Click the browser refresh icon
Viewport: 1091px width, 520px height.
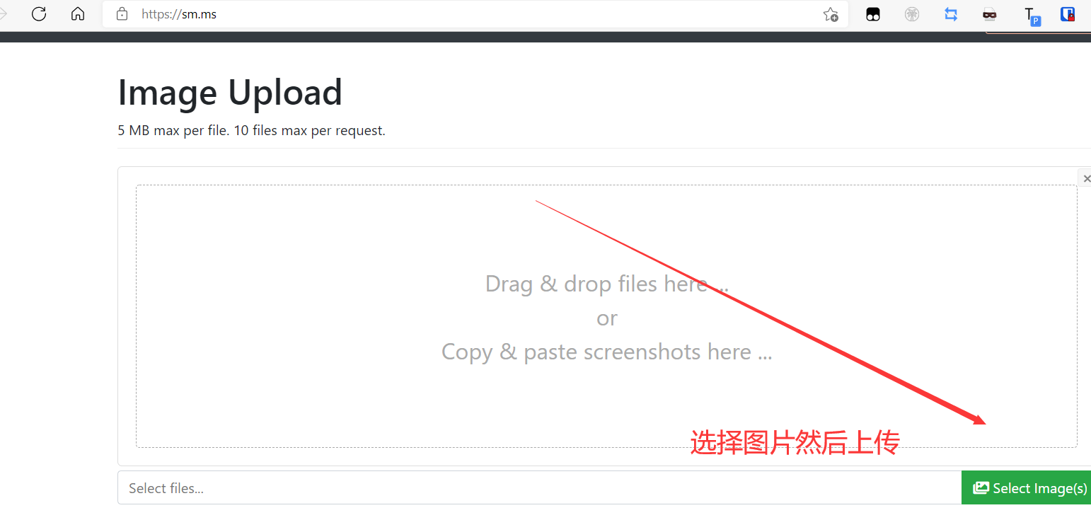click(x=39, y=14)
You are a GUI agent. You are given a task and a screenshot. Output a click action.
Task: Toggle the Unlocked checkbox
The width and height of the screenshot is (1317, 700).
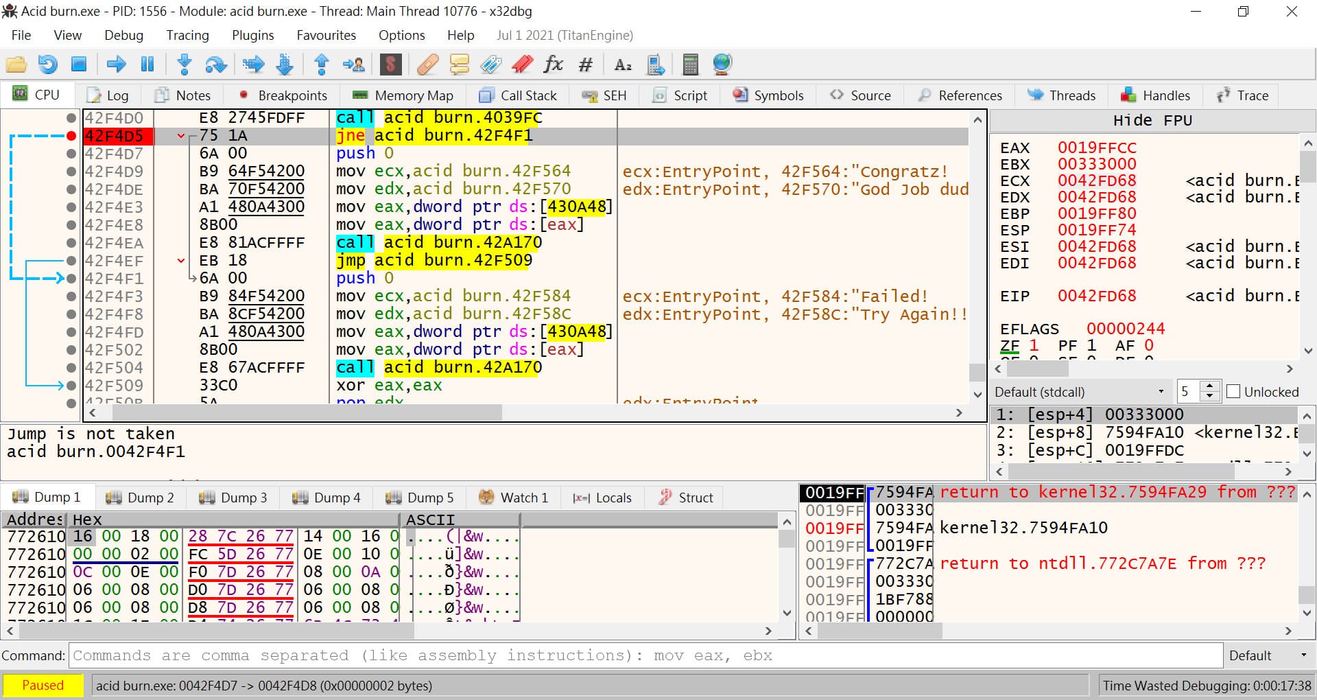coord(1233,392)
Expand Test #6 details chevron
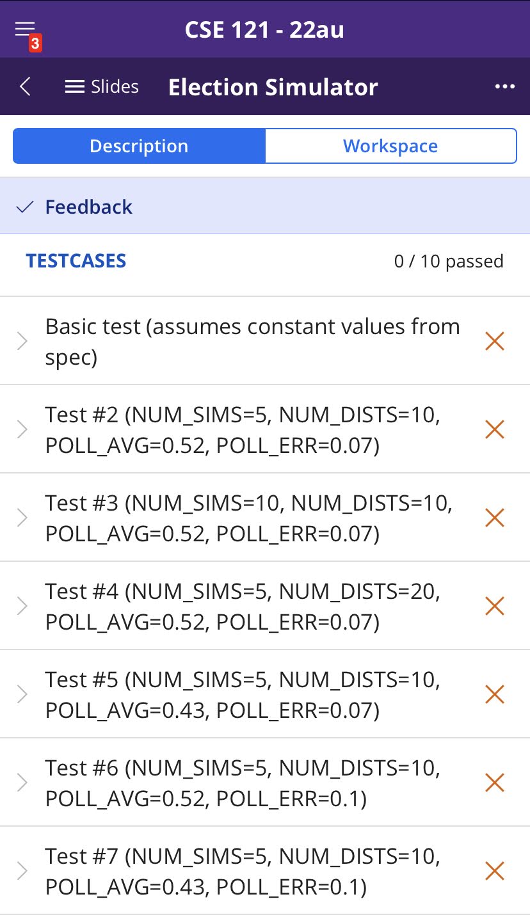The image size is (530, 915). (x=22, y=783)
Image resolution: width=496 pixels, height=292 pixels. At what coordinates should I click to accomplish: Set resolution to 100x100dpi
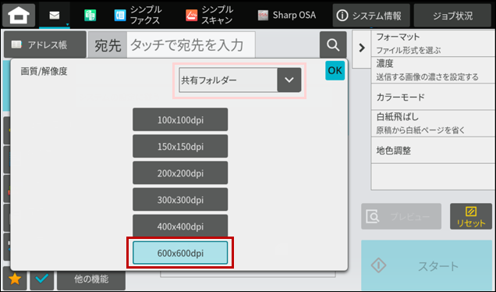click(180, 119)
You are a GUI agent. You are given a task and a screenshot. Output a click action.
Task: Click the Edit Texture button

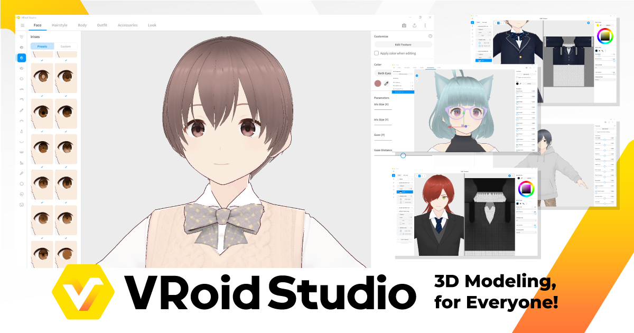403,44
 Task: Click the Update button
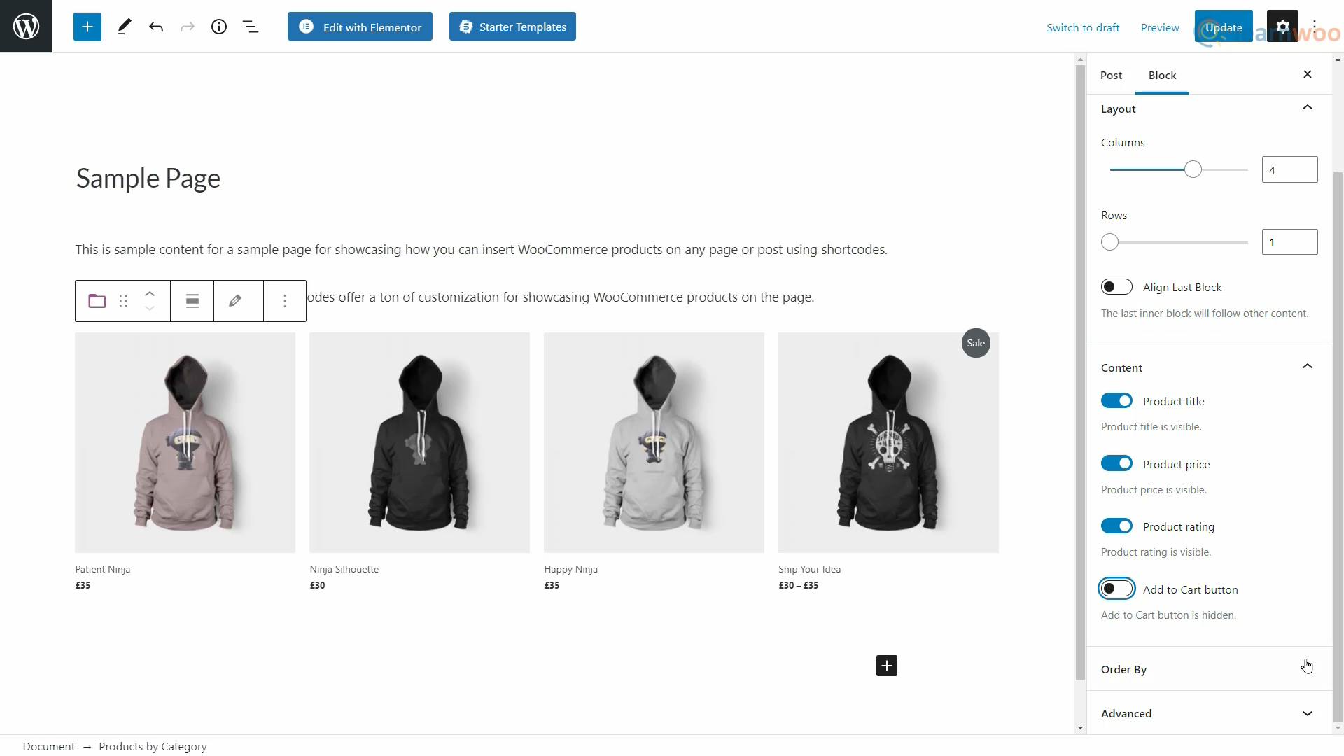(x=1224, y=27)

::::::

_WHAT THIS TASK INVOLVES_
Please copy the data above exactly, omitting the pictures.

_RESULT BELOW_
Click the browser refresh icon
Viewport: 1091px width, 520px height.
click(x=39, y=14)
You are a GUI agent. You are given a task and a screenshot. Output a click action.
Task: Toggle the Unlocked checkbox
The width and height of the screenshot is (1317, 700).
coord(1233,392)
Expand Test #6 details chevron
The image size is (530, 915). (x=22, y=783)
Image resolution: width=496 pixels, height=292 pixels. At what coordinates should I click to accomplish: Set resolution to 100x100dpi
click(180, 119)
You are a GUI agent. You are given a task and a screenshot. Output a click action.
Task: Click the Edit Texture button

403,44
 Task: Click the Update button
(x=1224, y=27)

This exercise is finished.